**Task requirements**.
Begin with the line that contains "Task: Enable Show Unit of Measure checkbox" and transcribe each line after it, up to and including the last line of the listing below.

**Extracted data**.

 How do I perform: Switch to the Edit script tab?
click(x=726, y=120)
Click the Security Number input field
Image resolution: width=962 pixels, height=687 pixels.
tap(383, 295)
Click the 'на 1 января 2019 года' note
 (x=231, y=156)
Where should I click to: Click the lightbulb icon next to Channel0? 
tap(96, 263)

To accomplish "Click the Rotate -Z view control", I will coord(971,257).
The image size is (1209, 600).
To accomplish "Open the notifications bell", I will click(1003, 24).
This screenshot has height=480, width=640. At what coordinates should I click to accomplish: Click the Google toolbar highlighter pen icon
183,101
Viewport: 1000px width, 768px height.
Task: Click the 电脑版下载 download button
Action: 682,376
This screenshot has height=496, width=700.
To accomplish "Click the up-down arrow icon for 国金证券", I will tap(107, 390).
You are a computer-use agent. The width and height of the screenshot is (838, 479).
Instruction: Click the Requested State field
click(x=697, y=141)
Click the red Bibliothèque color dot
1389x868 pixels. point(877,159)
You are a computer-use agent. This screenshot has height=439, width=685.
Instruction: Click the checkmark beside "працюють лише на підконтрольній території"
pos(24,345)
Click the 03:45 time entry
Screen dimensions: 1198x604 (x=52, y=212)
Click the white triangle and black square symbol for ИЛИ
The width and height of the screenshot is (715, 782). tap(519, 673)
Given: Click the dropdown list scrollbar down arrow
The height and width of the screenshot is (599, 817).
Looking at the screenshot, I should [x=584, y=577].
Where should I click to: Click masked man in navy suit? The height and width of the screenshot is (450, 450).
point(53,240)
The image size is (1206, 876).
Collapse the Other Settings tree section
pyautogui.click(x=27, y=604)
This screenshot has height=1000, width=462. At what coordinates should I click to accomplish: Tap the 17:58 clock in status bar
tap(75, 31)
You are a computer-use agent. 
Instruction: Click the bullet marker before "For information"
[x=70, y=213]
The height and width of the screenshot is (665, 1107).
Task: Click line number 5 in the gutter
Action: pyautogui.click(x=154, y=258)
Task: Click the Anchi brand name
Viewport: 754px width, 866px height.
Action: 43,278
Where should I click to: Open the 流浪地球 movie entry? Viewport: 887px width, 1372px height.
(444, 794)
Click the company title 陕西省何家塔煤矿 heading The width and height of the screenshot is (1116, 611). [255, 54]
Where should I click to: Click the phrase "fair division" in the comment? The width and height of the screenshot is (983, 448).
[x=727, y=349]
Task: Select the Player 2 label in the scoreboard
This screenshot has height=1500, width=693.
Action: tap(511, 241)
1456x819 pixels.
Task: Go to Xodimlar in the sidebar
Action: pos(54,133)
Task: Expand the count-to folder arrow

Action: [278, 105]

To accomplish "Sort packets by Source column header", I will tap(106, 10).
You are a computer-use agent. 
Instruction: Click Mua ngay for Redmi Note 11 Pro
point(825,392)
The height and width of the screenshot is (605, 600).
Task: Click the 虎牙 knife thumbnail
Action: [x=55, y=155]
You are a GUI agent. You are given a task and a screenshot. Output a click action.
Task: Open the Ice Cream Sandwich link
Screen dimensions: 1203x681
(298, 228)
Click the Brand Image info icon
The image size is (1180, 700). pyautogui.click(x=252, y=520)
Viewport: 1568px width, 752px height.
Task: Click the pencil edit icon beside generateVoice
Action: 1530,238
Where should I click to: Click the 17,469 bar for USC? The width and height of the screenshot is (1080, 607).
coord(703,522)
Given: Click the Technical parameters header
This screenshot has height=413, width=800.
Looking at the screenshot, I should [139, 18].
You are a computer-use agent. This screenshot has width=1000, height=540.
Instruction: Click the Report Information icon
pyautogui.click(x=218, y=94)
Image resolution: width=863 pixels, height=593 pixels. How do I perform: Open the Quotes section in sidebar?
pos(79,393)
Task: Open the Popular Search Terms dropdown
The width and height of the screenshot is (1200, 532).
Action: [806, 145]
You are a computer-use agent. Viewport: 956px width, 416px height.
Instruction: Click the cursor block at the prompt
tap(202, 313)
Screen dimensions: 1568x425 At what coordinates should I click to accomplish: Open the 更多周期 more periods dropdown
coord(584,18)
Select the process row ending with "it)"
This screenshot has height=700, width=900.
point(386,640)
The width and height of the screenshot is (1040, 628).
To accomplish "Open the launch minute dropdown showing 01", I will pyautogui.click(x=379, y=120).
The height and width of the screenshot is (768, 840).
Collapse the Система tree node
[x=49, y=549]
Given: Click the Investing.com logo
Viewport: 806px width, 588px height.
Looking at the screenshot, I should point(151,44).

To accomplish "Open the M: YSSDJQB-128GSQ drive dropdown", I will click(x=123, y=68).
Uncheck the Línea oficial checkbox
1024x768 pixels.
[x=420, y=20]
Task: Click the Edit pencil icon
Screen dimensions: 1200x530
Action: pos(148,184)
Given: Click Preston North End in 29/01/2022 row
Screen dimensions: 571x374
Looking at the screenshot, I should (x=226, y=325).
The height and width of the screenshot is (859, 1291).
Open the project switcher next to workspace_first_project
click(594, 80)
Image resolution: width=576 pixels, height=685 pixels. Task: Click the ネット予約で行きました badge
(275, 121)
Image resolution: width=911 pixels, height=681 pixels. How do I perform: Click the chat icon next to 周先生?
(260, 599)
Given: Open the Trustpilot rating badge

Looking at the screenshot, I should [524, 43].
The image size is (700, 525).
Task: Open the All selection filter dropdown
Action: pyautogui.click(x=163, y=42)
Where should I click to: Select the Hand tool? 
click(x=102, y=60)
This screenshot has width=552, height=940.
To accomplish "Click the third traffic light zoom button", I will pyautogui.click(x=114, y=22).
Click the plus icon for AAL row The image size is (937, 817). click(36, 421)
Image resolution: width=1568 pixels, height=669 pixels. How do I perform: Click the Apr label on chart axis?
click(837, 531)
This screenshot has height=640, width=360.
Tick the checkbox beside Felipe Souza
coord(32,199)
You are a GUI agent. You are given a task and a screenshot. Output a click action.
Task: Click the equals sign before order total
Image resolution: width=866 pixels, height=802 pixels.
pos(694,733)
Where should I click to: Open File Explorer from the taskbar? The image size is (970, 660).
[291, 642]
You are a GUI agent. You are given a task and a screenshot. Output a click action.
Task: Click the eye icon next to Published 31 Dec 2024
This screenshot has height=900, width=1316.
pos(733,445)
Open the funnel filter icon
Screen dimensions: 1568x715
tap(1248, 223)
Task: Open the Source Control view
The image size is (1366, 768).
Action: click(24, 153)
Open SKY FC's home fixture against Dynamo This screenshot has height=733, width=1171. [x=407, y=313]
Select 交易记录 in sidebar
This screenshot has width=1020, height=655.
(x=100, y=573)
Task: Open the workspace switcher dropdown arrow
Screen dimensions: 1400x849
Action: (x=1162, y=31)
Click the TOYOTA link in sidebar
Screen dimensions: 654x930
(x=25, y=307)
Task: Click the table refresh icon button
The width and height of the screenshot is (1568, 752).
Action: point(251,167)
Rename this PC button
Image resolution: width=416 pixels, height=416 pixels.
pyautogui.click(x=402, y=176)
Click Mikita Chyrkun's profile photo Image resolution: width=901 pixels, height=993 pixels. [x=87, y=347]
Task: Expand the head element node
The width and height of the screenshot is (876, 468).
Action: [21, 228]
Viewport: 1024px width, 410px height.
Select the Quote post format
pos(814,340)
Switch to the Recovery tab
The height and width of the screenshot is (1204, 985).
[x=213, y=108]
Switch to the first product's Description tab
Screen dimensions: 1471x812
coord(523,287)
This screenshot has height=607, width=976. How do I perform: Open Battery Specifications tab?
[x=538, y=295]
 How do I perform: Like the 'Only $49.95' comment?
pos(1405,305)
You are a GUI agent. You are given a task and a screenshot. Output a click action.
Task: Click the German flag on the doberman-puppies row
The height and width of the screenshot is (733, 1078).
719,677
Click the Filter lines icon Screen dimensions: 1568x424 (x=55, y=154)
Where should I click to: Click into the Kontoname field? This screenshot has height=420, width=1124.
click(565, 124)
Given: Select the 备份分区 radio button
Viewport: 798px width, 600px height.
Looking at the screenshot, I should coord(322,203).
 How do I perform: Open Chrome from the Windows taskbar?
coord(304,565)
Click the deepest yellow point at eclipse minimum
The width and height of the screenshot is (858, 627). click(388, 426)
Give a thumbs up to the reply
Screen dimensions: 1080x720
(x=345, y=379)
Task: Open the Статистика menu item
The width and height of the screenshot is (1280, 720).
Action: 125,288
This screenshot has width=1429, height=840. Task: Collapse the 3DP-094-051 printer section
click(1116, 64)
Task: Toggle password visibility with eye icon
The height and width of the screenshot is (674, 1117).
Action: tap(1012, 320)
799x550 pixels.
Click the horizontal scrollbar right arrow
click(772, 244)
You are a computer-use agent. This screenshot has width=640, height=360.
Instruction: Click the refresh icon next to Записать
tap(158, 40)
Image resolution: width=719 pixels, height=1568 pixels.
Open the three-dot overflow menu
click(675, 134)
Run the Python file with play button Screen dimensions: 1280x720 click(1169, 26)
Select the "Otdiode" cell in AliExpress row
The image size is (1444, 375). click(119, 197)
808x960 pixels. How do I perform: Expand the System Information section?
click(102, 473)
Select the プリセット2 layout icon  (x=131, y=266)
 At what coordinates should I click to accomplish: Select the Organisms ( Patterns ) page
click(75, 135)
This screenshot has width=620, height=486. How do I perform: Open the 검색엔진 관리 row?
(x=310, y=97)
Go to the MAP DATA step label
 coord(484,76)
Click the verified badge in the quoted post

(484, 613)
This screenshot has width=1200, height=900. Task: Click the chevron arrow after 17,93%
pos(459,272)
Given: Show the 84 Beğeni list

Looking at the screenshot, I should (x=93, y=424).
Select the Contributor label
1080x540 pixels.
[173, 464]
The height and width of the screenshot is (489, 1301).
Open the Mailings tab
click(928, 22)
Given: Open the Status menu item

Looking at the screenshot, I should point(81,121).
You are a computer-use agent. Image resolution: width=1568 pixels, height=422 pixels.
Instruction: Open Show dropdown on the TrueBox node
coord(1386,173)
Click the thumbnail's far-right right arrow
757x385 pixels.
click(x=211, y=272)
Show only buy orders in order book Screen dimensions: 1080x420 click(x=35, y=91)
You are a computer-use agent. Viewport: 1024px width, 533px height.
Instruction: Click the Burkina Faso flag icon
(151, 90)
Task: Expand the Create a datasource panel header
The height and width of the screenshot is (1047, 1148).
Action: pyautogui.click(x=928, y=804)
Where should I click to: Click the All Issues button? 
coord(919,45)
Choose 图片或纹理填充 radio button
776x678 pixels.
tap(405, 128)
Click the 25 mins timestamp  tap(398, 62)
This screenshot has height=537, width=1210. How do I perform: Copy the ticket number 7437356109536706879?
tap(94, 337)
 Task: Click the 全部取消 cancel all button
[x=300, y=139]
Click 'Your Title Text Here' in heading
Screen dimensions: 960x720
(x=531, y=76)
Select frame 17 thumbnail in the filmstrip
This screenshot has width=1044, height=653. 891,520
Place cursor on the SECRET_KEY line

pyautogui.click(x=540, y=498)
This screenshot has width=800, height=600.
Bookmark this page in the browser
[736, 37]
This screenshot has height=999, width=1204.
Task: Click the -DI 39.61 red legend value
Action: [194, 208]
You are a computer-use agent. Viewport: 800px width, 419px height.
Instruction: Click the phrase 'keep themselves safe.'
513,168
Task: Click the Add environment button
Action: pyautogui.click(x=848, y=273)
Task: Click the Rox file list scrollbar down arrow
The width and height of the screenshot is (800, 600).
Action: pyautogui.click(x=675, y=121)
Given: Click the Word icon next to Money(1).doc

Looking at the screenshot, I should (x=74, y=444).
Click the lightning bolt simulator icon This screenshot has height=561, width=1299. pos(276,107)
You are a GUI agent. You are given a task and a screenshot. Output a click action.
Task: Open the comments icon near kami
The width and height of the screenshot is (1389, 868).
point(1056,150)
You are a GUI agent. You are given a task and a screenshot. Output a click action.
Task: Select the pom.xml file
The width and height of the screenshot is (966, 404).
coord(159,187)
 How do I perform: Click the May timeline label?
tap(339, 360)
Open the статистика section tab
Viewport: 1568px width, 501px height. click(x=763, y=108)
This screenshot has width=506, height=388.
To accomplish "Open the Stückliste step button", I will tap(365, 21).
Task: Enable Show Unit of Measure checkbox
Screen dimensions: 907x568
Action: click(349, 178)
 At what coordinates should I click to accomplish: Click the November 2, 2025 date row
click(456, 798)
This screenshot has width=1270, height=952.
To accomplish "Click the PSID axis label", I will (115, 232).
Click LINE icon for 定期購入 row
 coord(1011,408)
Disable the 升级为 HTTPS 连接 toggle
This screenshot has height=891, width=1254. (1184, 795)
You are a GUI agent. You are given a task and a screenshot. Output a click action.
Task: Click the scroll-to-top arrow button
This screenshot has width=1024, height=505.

**Finished exercise**.
Task: Enable Show Unit of Measure checkbox
Screen dimensions: 907x568
Action: click(349, 178)
 At what coordinates should I click to accomplish: Click the November 2, 2025 date row
click(456, 798)
This screenshot has width=1270, height=952.
To accomplish "Click the PSID axis label", I will (115, 232).
Click LINE icon for 定期購入 row
 coord(1011,408)
Disable the 升级为 HTTPS 连接 toggle
This screenshot has height=891, width=1254. (1184, 795)
You are a GUI agent. You are given a task and a screenshot. Output a click action.
Task: Click the scroll-to-top arrow button
This screenshot has width=1024, height=505.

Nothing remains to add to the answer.